それは、リーダーの一平と事務局長的な役割の新子との間に芽生えかけた、淡い恋愛感情、愛ともいえない愛が周囲に与えた「誤解」である。一平には婚約者の千秋(宝塚出身の月影瞳)がおり、千秋は大手商社のOLを続けながら、NGOのメンバーでもあるが、怜悧な現実主義者で、どこか冷たい。このドラマでもっとも印象的なことは、運動の路線をめぐって対立する各人の本音が、通常は必ずしも正直に表現されないのに、恋愛問題を非難できるとなると、それを非難する口実として路線問題をみなが持ち出すことだ。

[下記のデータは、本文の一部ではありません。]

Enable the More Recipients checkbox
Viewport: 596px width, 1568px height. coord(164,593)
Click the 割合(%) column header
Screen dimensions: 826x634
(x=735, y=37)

誰にも強制されない自由意志で成り立つNGOというサークルで、男女関係とそうでない「同志的」関係をどう調和させるかは難題だ。一平と新子は、本来は同志的な関係だが、その親密さが周囲には恋愛に見える。だが二人は恋愛感情を深く封じ込めて、相手に対してそれを表現しない。観客は、二人のそれぞれの恋人にはあまり感情移入できないので、この二人こそ一緒になればよいのにと密かに期待する。でも禁欲的で献身的な二人はピュアな関係で、そうはならない。にもかかわらず、メンバーからはそうは見られずに、不審と猜疑が生じる。この切なさは、NGOの命運と一体のものだ。一平はついに、「ピース・ウィンカー」の解散を宣言する。だが、解散の前に、難民キャンプの報告会だけはちゃんとやろうということになると、皆は生き返ったように明るい表情で、円卓について企画会議を始める。その嬉しそうな表情。そこに一抹の希望を我々は見出す。